This is a step by step guide to brew beer from scratch using the raw ingredients. The method explained here is a "full mash" meaning that the extract is made from crushed malted grain and not pre-prepared extract, which can be bought in a tin.
Total preparation time until ready to drink is approx 3 weeks. (worth the wait!)

Step 1: Equipment

The main kit you'll need is a container to heat the liquid in(metal one in the picture), another large bucket/bin type container to transfer the liquid into(white in picture) and a final beer barrel to store (rack) the beer into. You can also store the finished product in beer bottles (bottle conditioned). Full list of kit:

1) Boiler/Mash Tun to hold 5 Imperial Gallons*/25 Litres. One used in picture is metal with a heating element in the bottom. I think you can buy plastic ones also. Also a large pan would work
2) Fermentor/Bucket to hold 5 Imperial Gallons/25 Litres
3) Sterilizer (eg Sodium Metabisulphite.
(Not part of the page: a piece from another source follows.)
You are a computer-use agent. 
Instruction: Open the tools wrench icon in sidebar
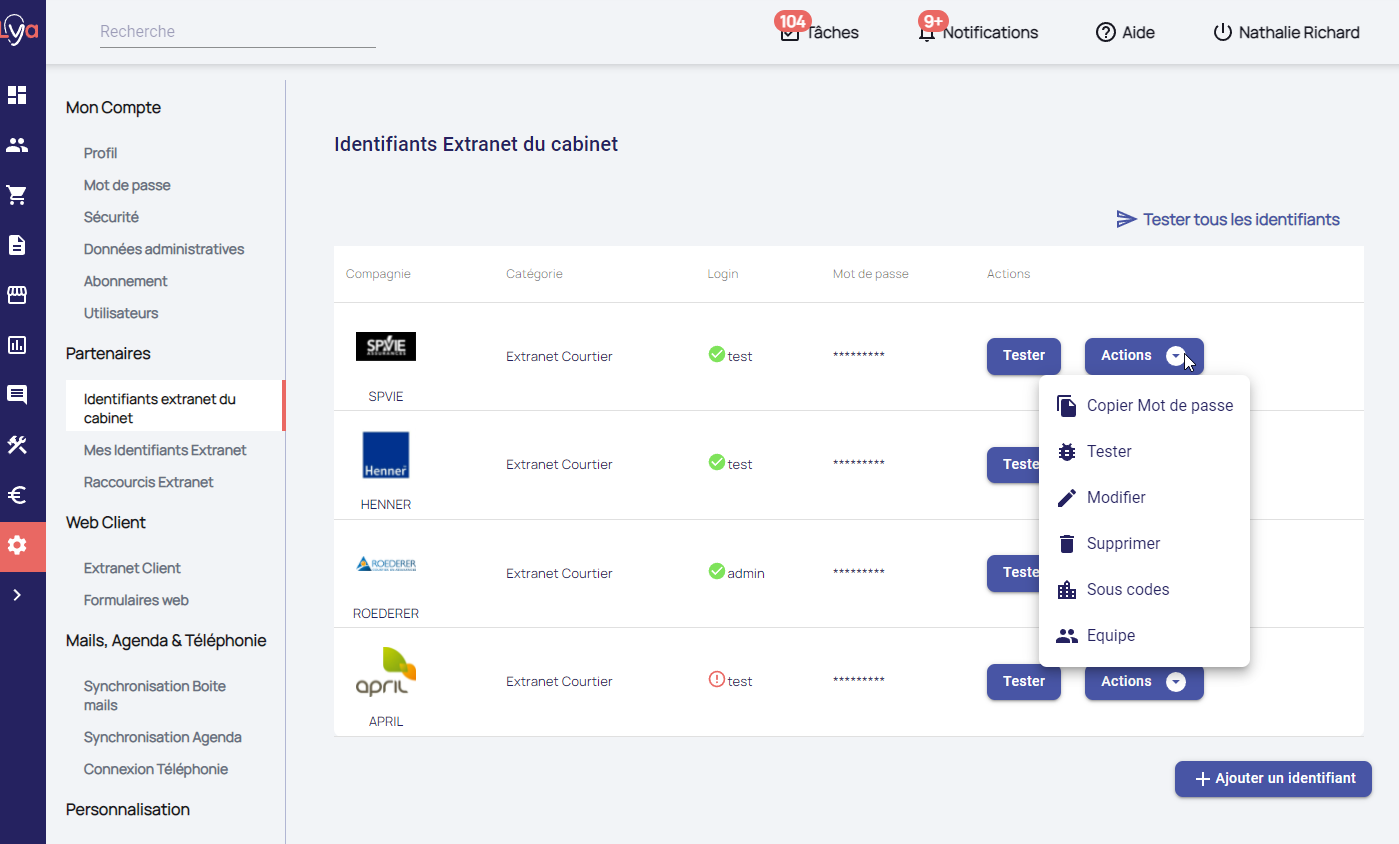[17, 445]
Chlorine-based, Iodophor, San Star)
4) Water treatement, Calcium Chloride,Epson Salts, Gypsum (see step 4)
3) Stiring implement
4) Large Jug
5) Thermometer
6) Hydrometer
7) Scales to weigh out ingredients
8) Straining Bag (Mashing and Sparging bag)
9) Barrel and/or Bottles
10) Syphon tube
11) Metal bottle tops (if using bottles)
11) Gadget to get metal tops onto bottles (if using bottles)

  • Note on Gallons.
1 Imperial Gallon = 4.456 Litres
1 US Gallon = 3.785 Litres

Step 2: Ingredients

These are all available online or at your local brew shop. This is a "London Pride" recipe from Dave Line book "Brewing Beers Like Those You Buy" by Dave Line. This will make 5 gallons or 25 litres.

1) Crushed Pale Malt (I used Maris Otter) 7lb or 3.5kg
2) Crushed Crystal Malt 8oz or 350g
3) Water 3 gallons or 15 litres
4) Irish Moss 1tsp or 5ml
5) Demerara sugar 10oz or 310g
6) Fuggles Hops 1oz or 30g
7) Goldings Hops 2 and three quarter oz or 85g
8) Brewers Yeast 2oz or 60g (I used a dried packet mix of 11.5g)
9) Gelatine, Half oz or 15g

Step 3: Sterilise!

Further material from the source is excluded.